Les conflits viennent quand il y a maldonne.
Comment les liens se délitent et comment reconstruire de la confiance quand elle n’existe plus ?
Pour mieux comprendre les comportements psychologiques qui bloquent le don et génère du conflit, Jean Edouard en a fait une approche ludique et humoristique.
Qui sont les managers toxiques ?
Le tyranodon rex : demander, c’est mettre les formes, sinon c’est exiger. Voilà des salariés face à un manager tyranodon rex.
Je vous laisse découvrir les autres dinosaures qui s’expliquent par eux)-même avec leur éthymologie comme le thimarodon, le mégalodon etc… toute la liste est dans son livre.
Jean Edouard insiste bien que le premier facteur de bonheur est la qualité de nos relations et qu’elle passe par la façon dont nous gérons notre relation au principe du don.
J’ai ensuite donné à la parole à Olivier Viot, coach que j’ai interrogé sur les bons usages du numérique dans la psychologie
Pour lui, les relations sont indispensables à notre vie, c’est une énergie.
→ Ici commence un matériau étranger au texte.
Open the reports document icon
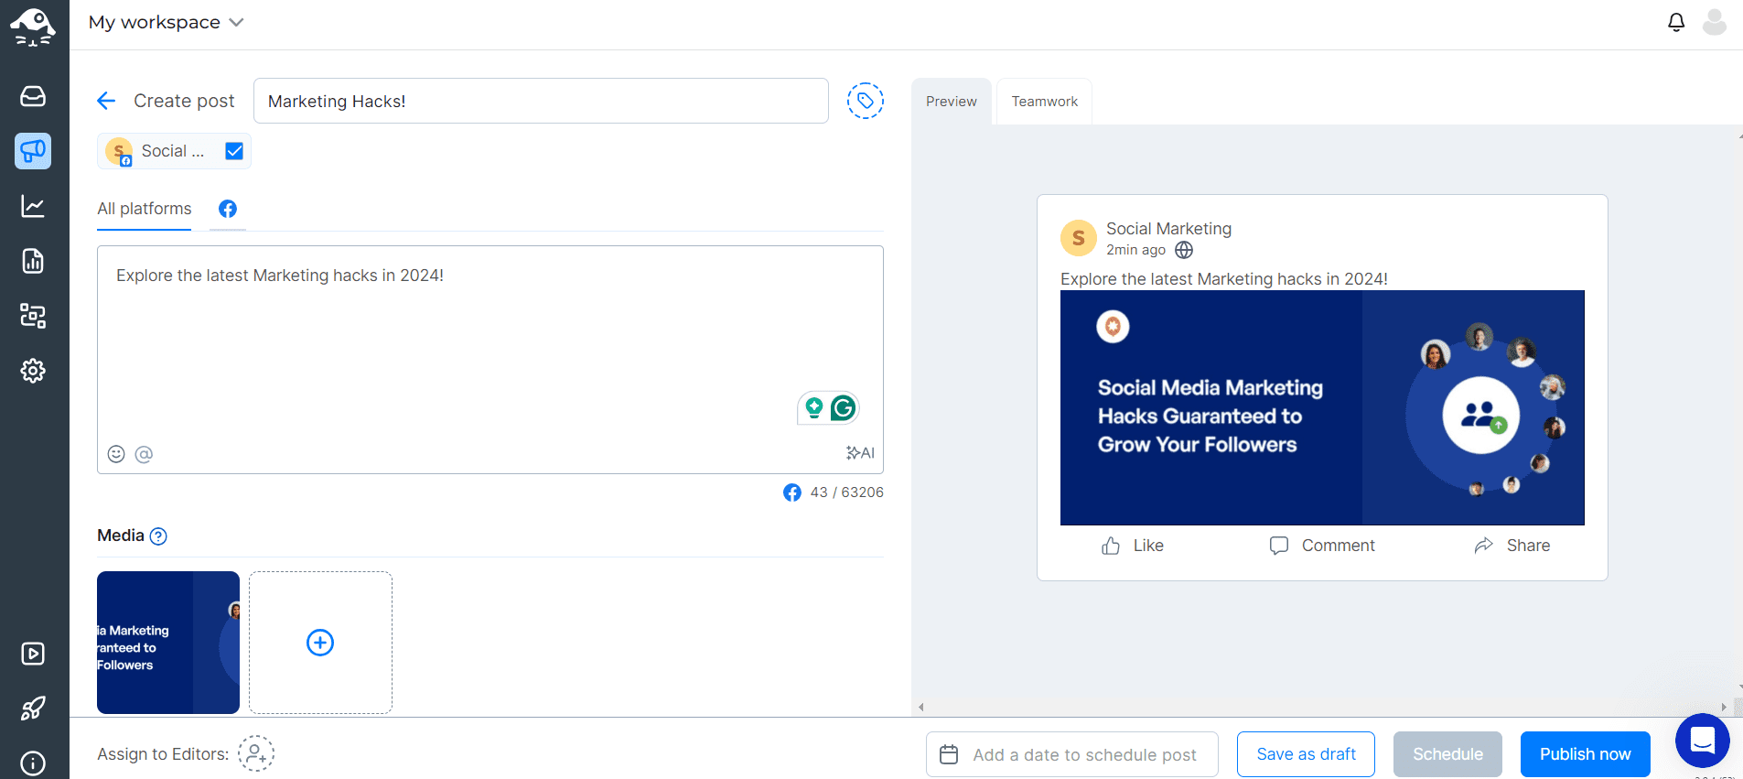 [x=33, y=261]
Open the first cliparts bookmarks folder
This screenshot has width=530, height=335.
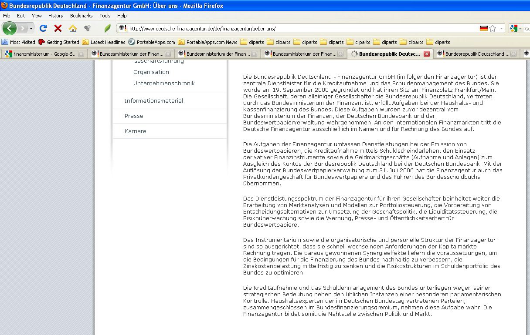pyautogui.click(x=252, y=42)
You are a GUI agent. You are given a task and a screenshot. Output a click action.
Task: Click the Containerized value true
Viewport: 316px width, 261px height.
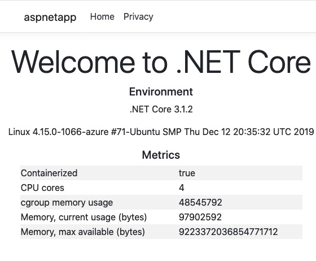coord(187,173)
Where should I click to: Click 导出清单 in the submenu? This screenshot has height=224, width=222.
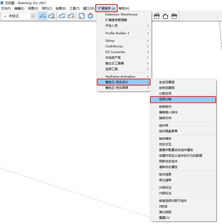(165, 180)
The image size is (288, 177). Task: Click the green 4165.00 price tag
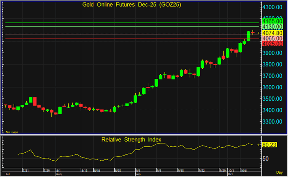[272, 21]

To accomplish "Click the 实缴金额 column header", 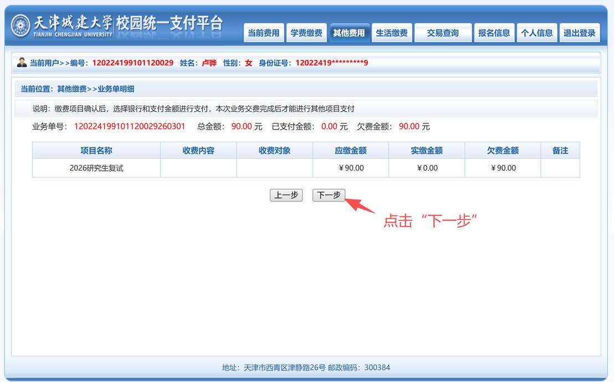I will [x=427, y=151].
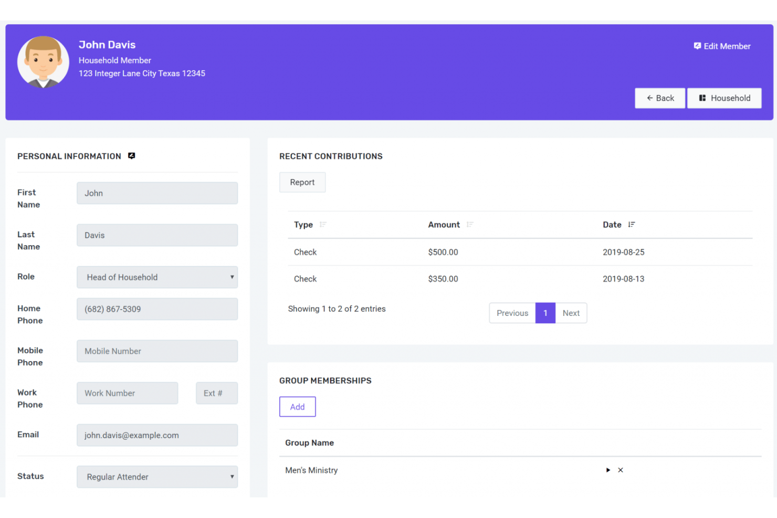This screenshot has width=777, height=518.
Task: Click the edit icon beside Personal Information
Action: [131, 155]
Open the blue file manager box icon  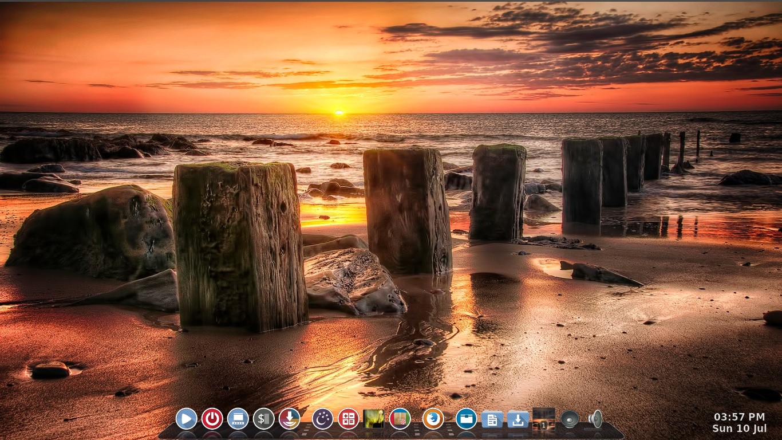coord(466,419)
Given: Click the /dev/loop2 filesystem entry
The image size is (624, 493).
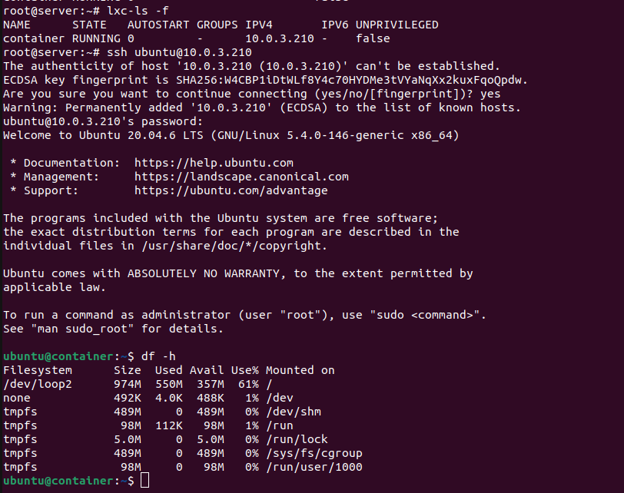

Les géants du tech répondent à 3 besoins fondamentaux : le plaisir, la sécurité et les interactions sociales. Le numérique a par ailleurs changé nos comportements mais aujourd’hui on est confronté aux dérives.
Olivier souligne qu’aujourd’hui nous sommes dans l’usage du numérique et qu’il est indispensable pour le bien-être des salariés d’aller dans l’apprentissage de cet usage afin de garantir son écologie numérique, assurer son éducation numérique et veiller à ce que son identité numérique soit alignée à son identité réelle.
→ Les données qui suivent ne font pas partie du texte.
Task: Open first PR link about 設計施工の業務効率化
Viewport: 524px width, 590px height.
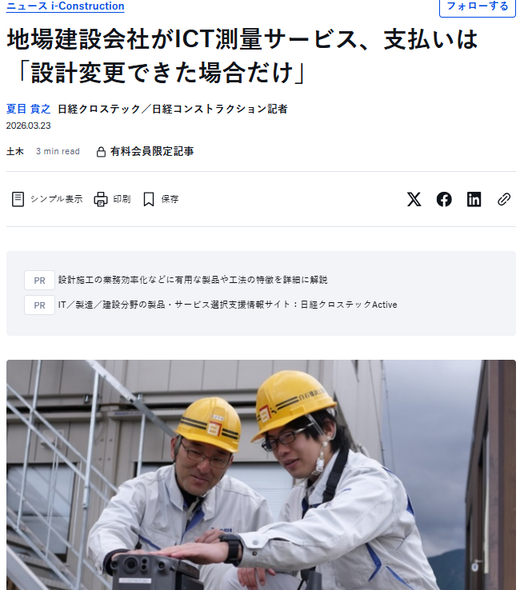Action: [x=193, y=280]
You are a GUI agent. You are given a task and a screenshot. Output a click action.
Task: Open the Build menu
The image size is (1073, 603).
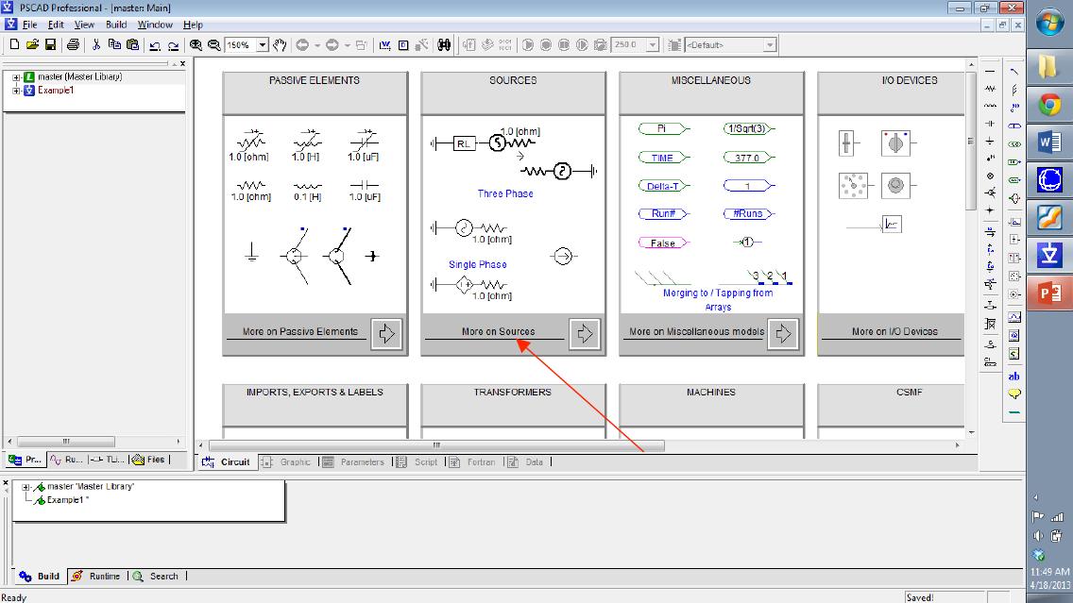coord(116,25)
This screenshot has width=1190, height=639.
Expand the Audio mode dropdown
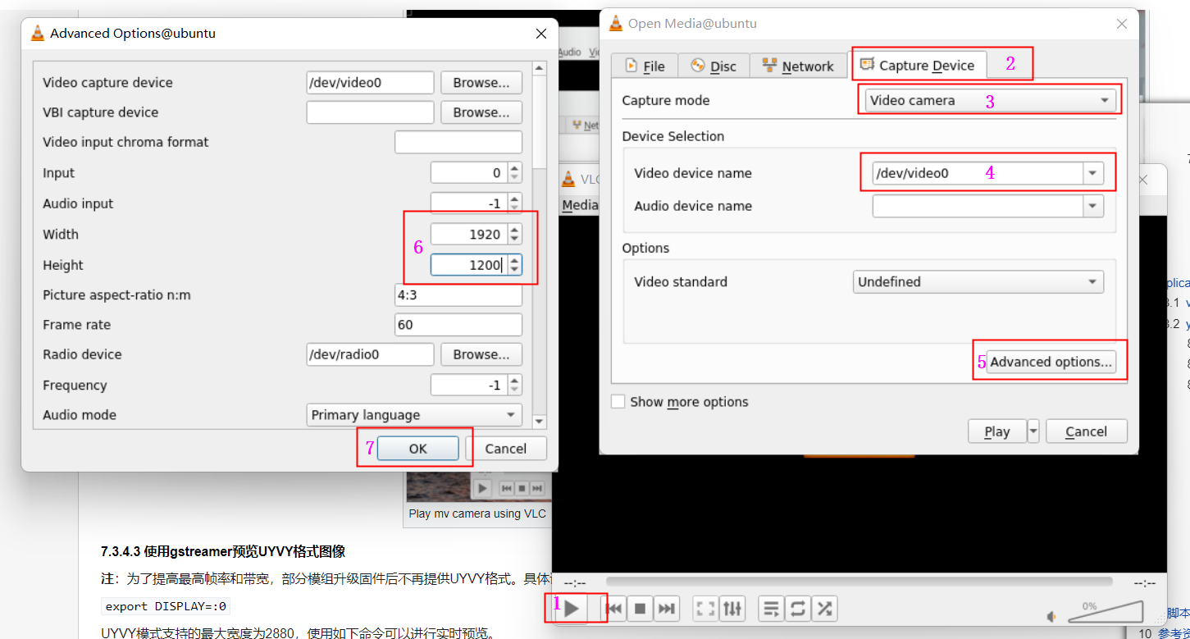pos(414,415)
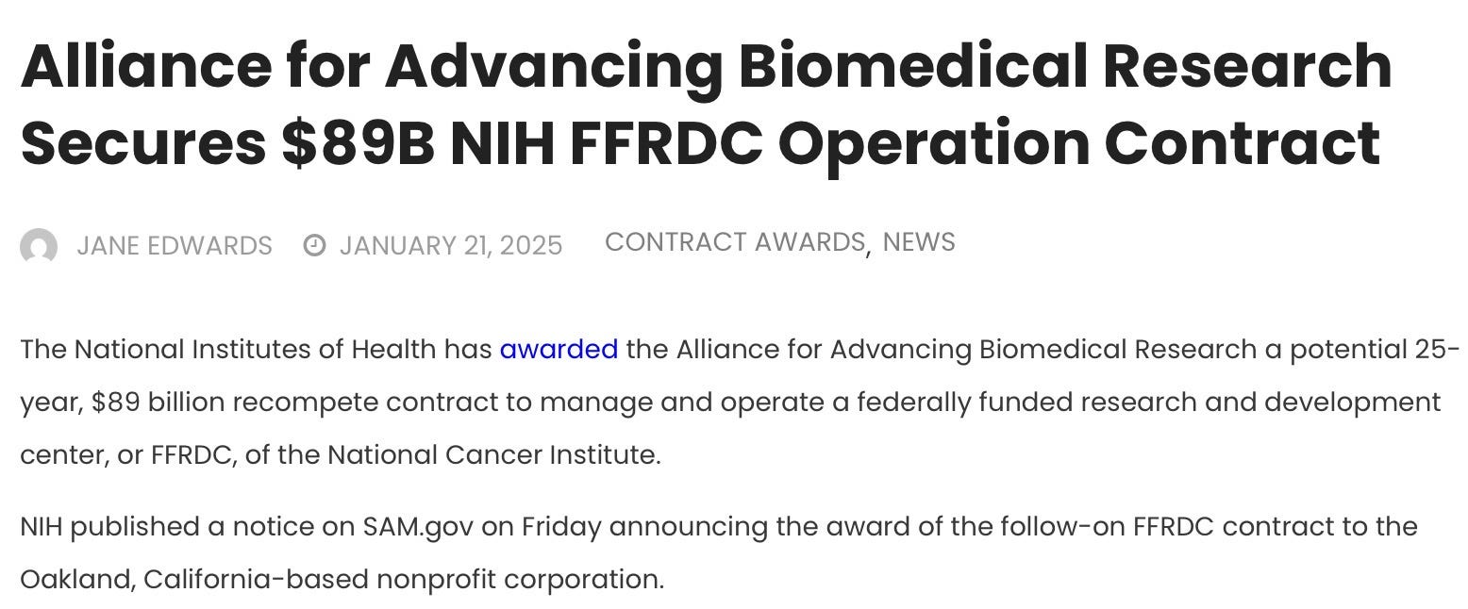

Puisque notre objectif est de nous questionner en distribuant la parole, qui de mieux placé que l’artiste qui sans cesse questionne le monde pour conclure notre conférence ?
CharlElie Couture est artiste, chanteur, auteur, compositeur, artiste peintre et preneur de position en tant que citoyen.
Son dernier titre nous interpelle, m’interpelle : « ma descendance… »
CharlElie raconte son expérience en la mettant en avant comme une métaphore de la vie de tout salarié.
Il travaille seul, pour lui son minerai ce sont les émotions et son travail qu’il peut ex-porter, faire connaître va avoir besoin d’un collectif pour le faire vivre.
Plus chacun est à sa place, plus lui, l’artiste se sent libre. Il est indispensable pour lui de travailler dans le respect de chacun.
Le collectif est tout un art qui s’interroge en permanence.